#### [EXERCISE]
Your answer should be an exact copy of the lines from the one containing "Image resolution: width=1370" through the last line of the records below, without any pictures.

[GIVEN RECORDS Boundary: Start]

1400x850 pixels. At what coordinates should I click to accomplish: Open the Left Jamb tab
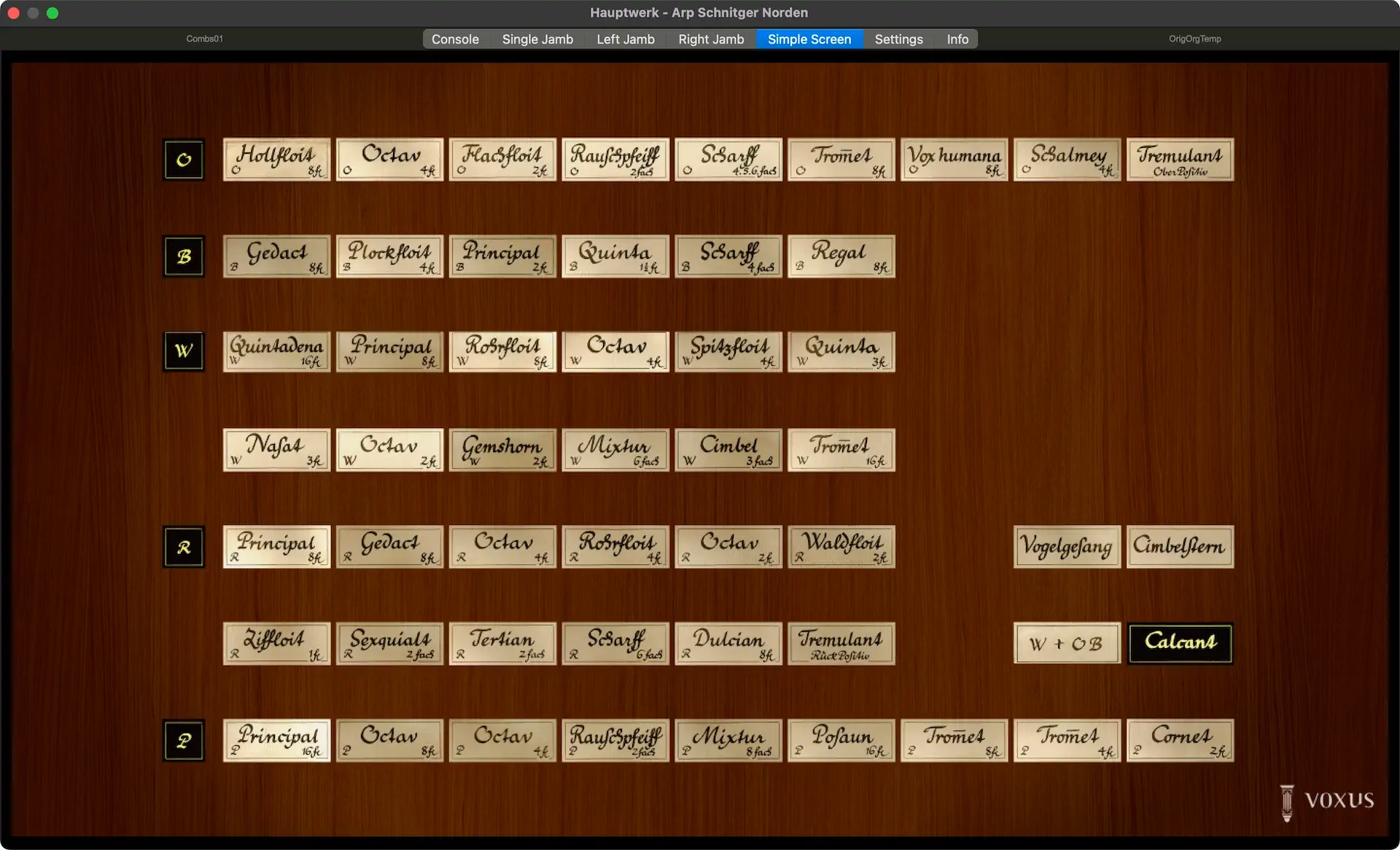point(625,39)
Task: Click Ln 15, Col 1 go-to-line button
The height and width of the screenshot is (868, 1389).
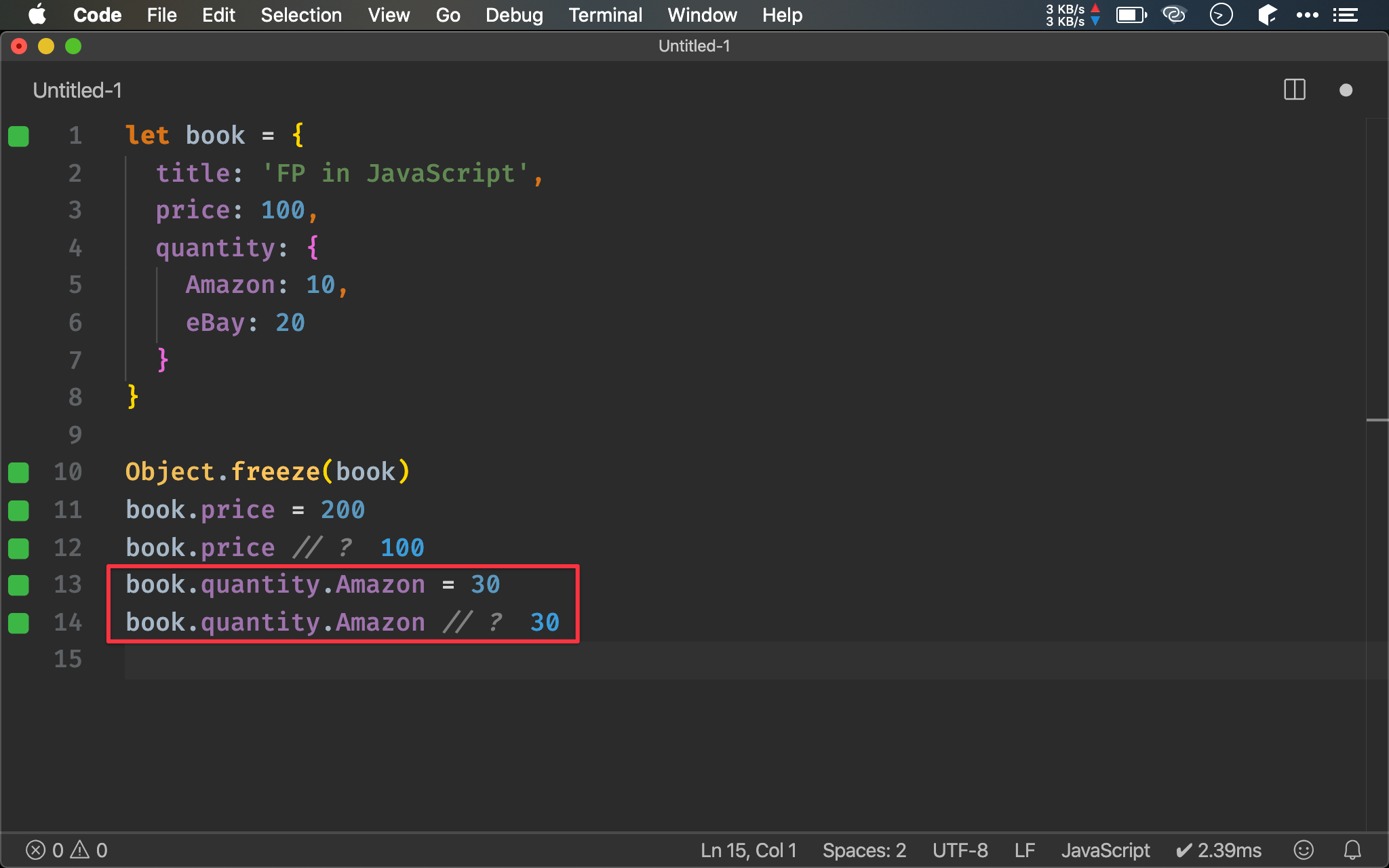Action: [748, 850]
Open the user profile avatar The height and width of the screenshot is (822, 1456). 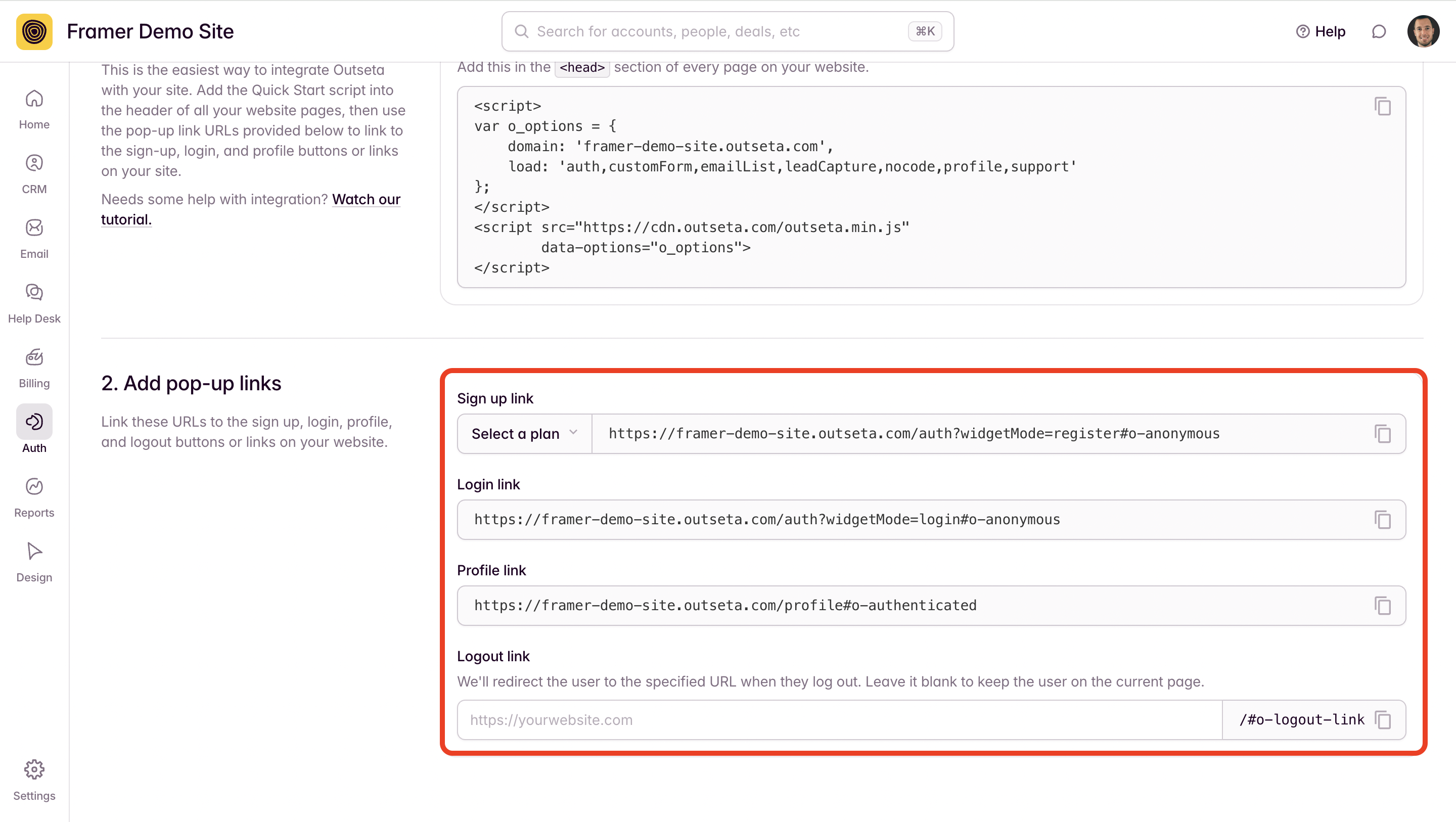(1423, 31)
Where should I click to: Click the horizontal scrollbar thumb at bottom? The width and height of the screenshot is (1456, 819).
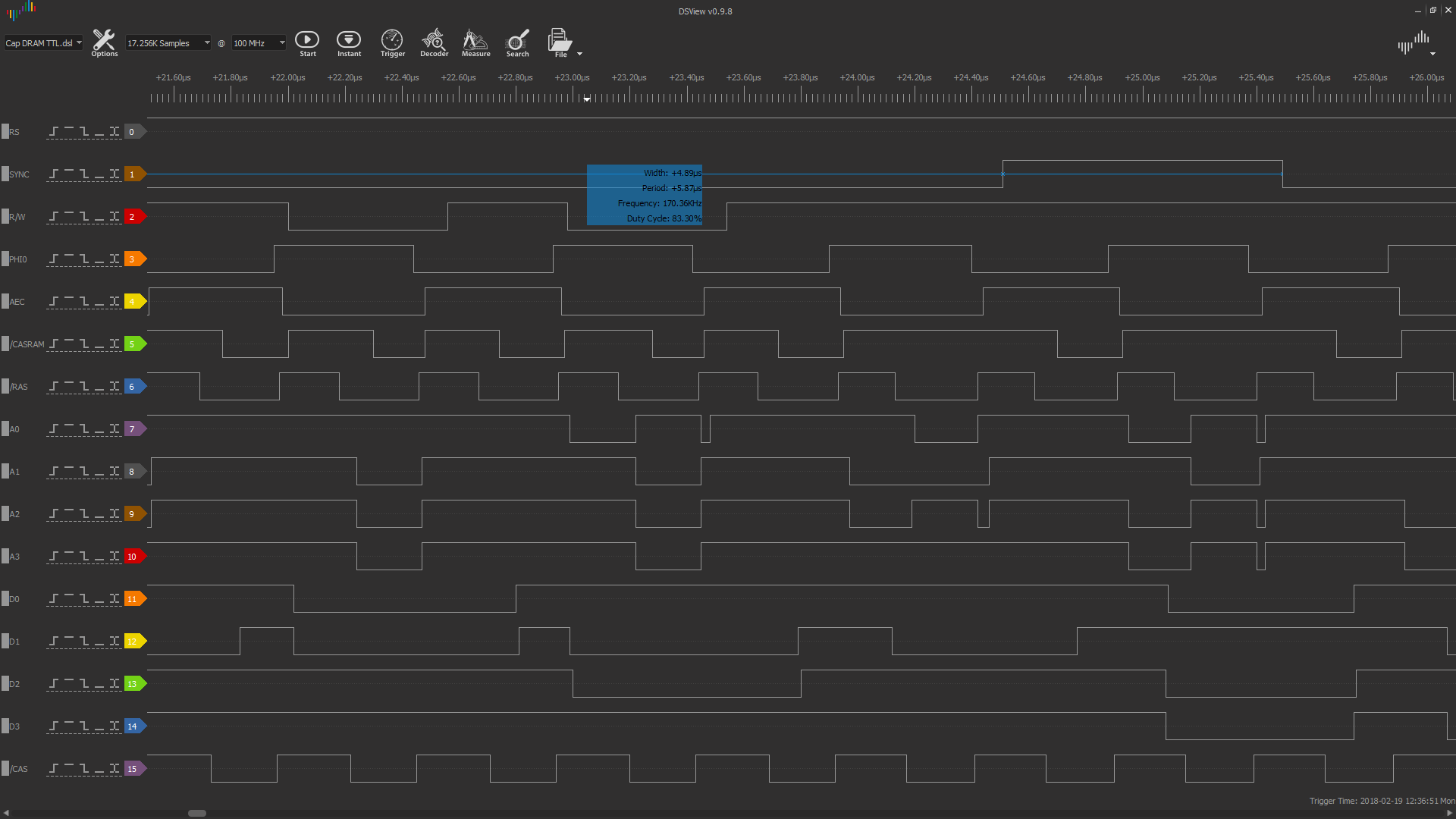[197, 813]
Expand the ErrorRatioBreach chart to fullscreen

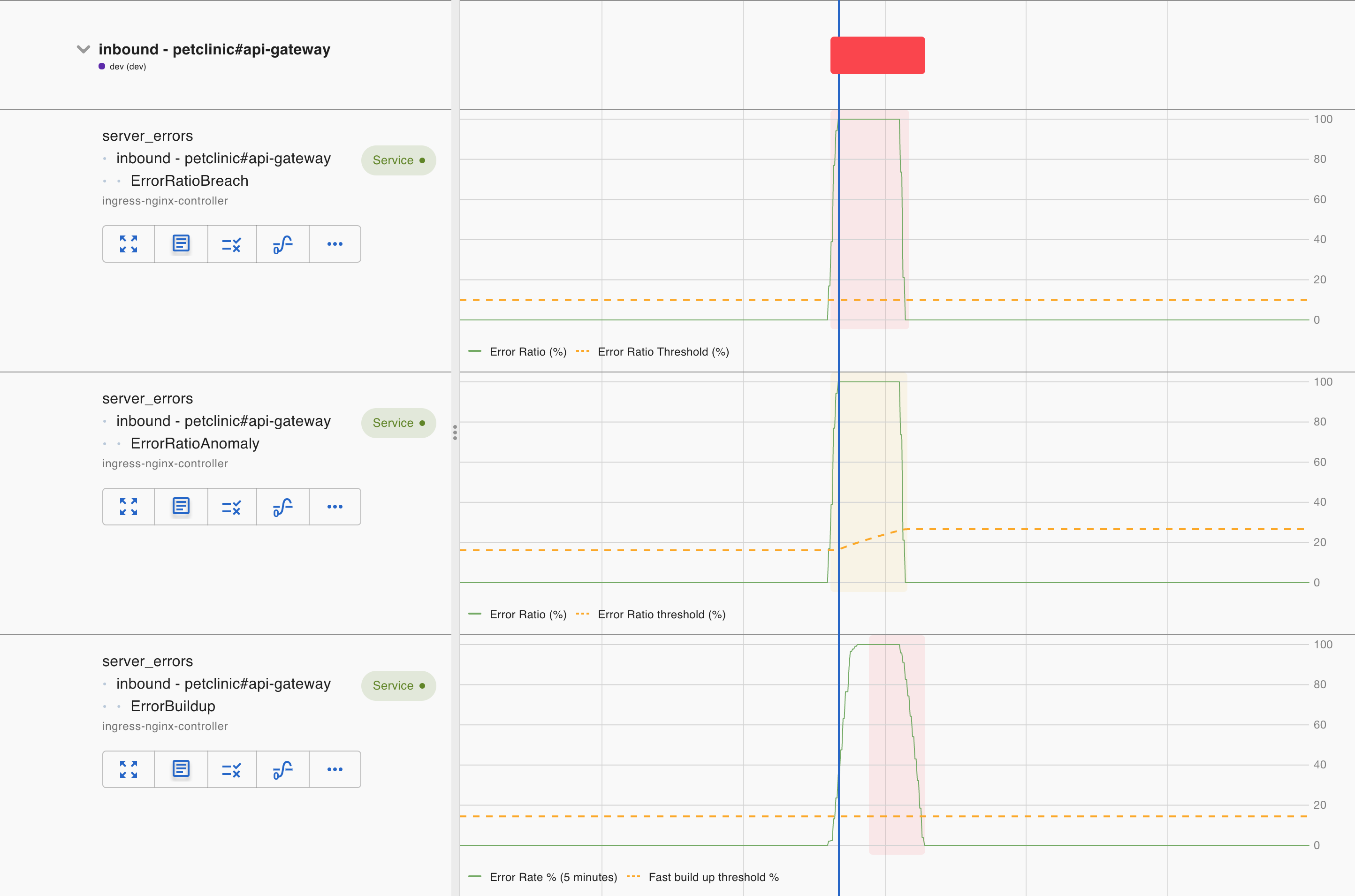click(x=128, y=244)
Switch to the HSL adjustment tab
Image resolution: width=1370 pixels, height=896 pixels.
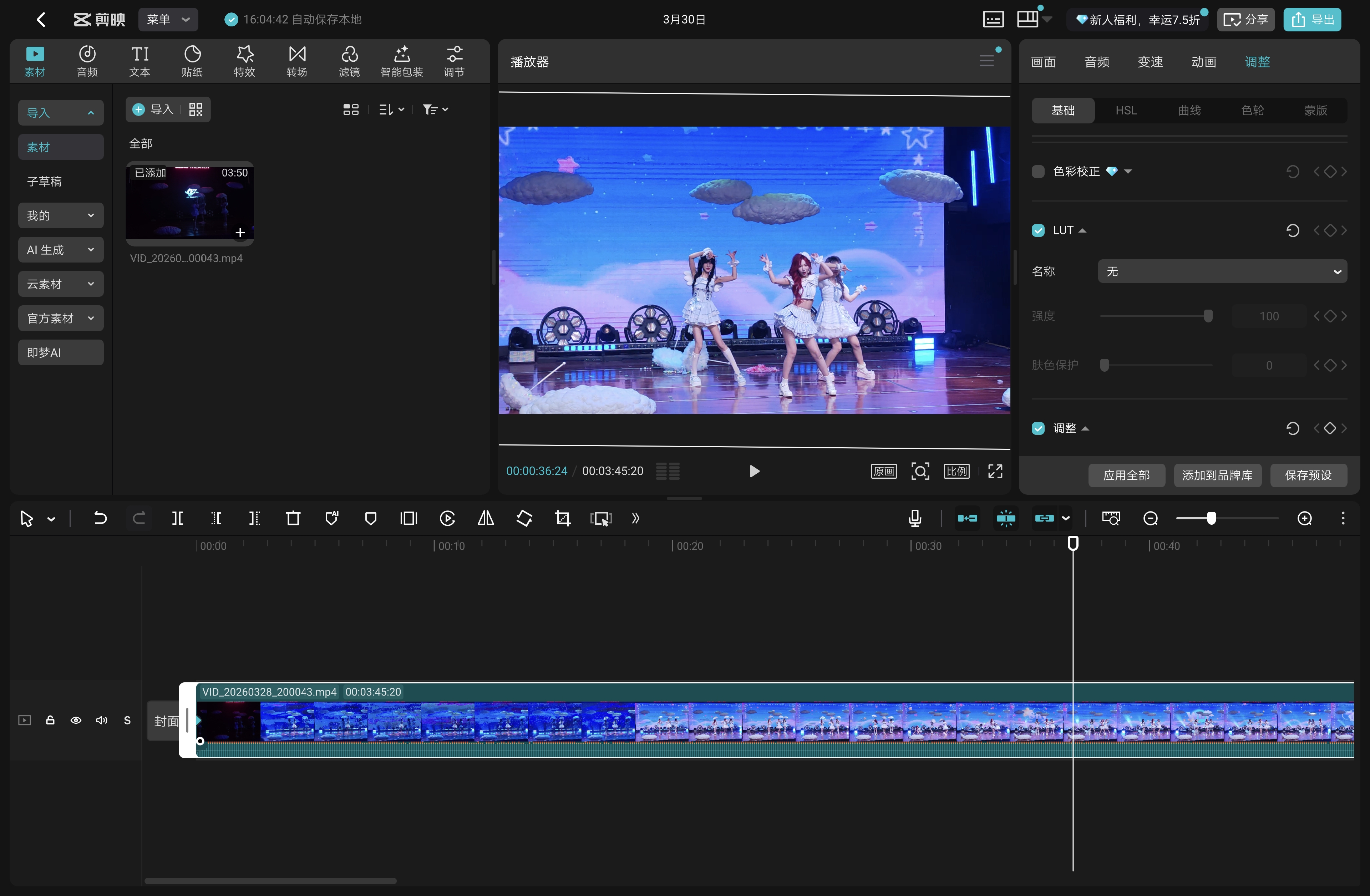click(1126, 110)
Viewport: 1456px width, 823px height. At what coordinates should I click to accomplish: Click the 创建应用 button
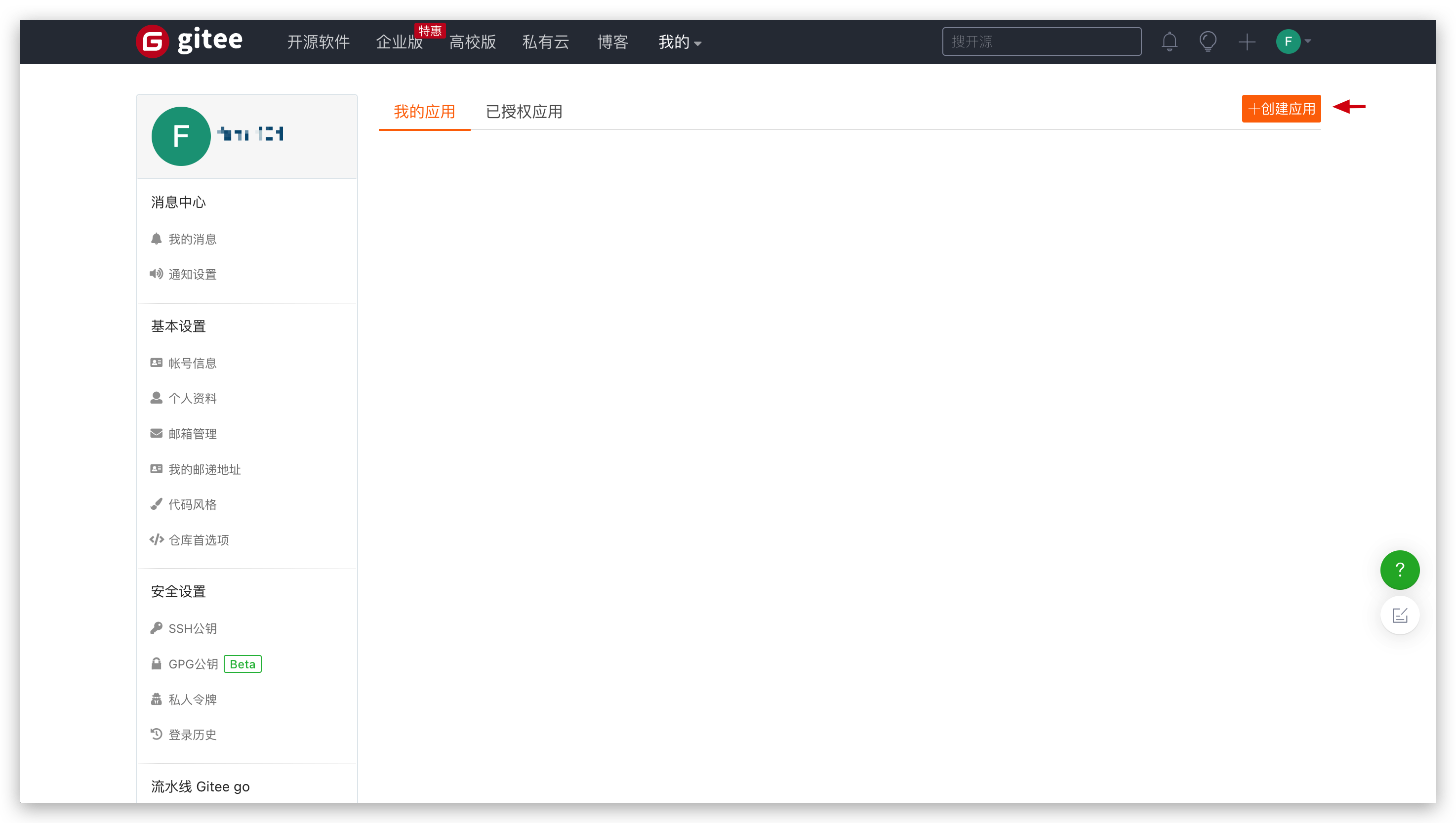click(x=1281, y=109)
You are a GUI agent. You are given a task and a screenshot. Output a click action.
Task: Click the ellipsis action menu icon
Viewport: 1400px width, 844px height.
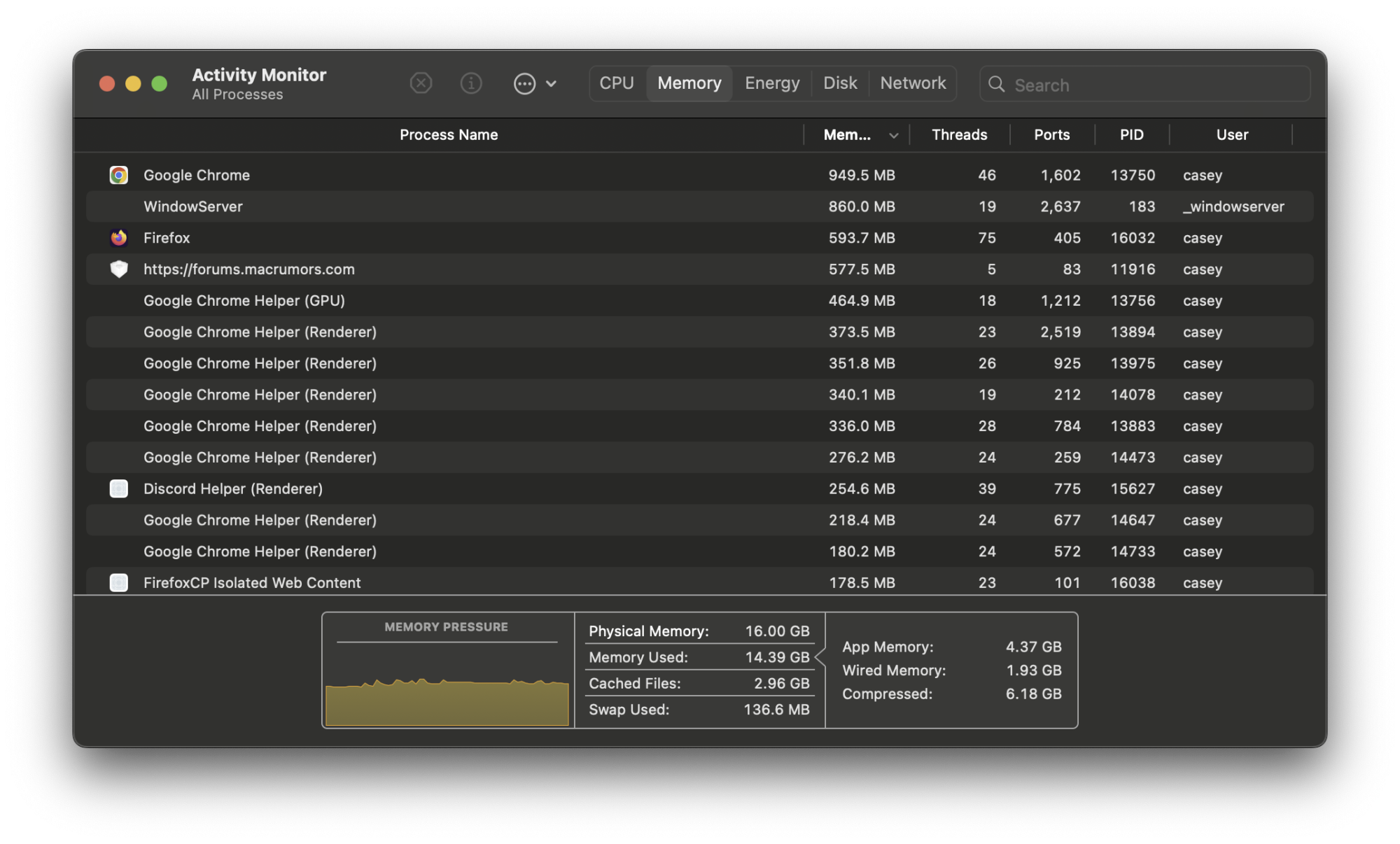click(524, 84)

[GIVEN RECORDS Boundary: End]

#### [RESULT FOR THIS TASK]
Image resolution: width=1370 pixels, height=896 pixels.
click(1126, 110)
Viewport: 1456px width, 823px height. At what coordinates should I click to accomplish: Click the 创建应用 button
click(x=1281, y=109)
You are a GUI agent. You are given a task and a screenshot. Output a click action.
Task: Click the ellipsis action menu icon
Viewport: 1400px width, 844px height.
click(524, 84)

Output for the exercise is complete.